THE LONG STORY: Issue 28 (2010)

LongStory No. 28—Cover.jpg
LongStory No. 28—Cover.jpg

THE LONG STORY: Issue 28 (2010)


Pages (PDF): 162
Publisher: The Long Story
Purchase includes: PDF





When Mrs. Czernicki asks her black teenaged neighbor, Johnquell, to move a heavy shelf upstairs in Jennifer Morales’s “Heavy Lifting,” a tragic accident occurs that becomes the occasion to explore the isolation of the elderly and the potential for intergenerational and interracial friendships.

In “A Chilly Peace” by Linda Behrendt, Leo Daluski is a Vietnam veteran struggling to rediscover the thread that gives balance and texture to life. His sister, Charlene, and niece, Madeline, are what hold his world together as he seeks to find again the calm of routine and normal things, but when they move away Leo must decide whether he will continue to engage his family for support or accept a peace of mind that instead comes only from retreat.

Forest Arthur Ormes, “Deportee: Courtney Gerard, an orphaned alcoholic dry for twenty years, traumatized Korean War veteran, and orphaned son of a Jewish father and Czech Catholic mother, has a more than the ordinary share of inherited demons as he takes a trip to Europe with his wife to search for his roots.

“I understand the comfort of dogs,” the narrator in Clara Stites’s “A Story for My Father,” says, and in the course of delineating her relationships with her long-estranged father and dying husband, one of the main things that holds her together is the joy that dogs, living in the present, bring into human lives.

Jamey Gallagher’s “A Closer Walk with Thee” dramatizes a terrible situation—a mother awaiting her son’s execution for murder— with deeply felt humanity.

Anthony R. Lusvardi’s “One Week in Africa” is a powerful story that enters into one of the dark places in the human soul. Joel, the narrator, accompanies a group of college students on a field trip to Rwanda several years after the 1994 mass killing of hundreds of thousands of Rwanda’s Tutsis by the Hutu dominated government and finds the legacy of that holocaust inescapably omnipresent.
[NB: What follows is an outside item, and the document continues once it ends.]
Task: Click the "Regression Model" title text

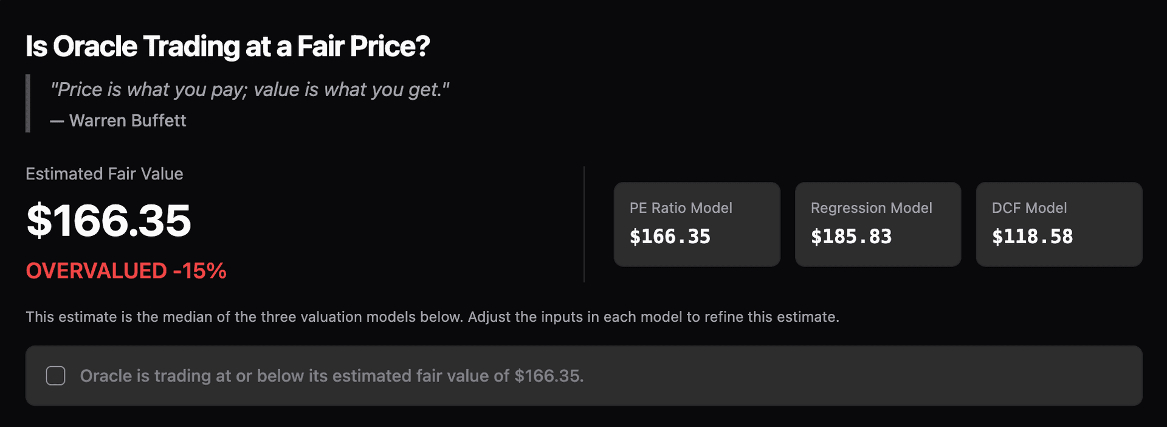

Trying to make sense of this horror, at one point he wonders if mankind were put on trial for the Rwandan genocide, the Nazis and all the other horrors of history, could Shakespeare and Botticelli be witnesses for the defense?

Victor Walker’s “Southside Girl” follows Ronnie as she the grows into adulthood caught between the rural life her grandparents knew in Arkansas and the life black people found in the north, and as she enters college she further confronts the momentous changes the Civil Rights movement and Black Liberation were bringing to Afro-Americans.

Poems by William Davey, John Wheatcroft, Jared Carter, Laurel Speer, Kathy Fitzgerald, and Sonja Skarstedt, and an editorial PRELUDE that discusses King Arthur, Henrik Ibsen, William Faulkner, and Emily Dickinson round out this issue.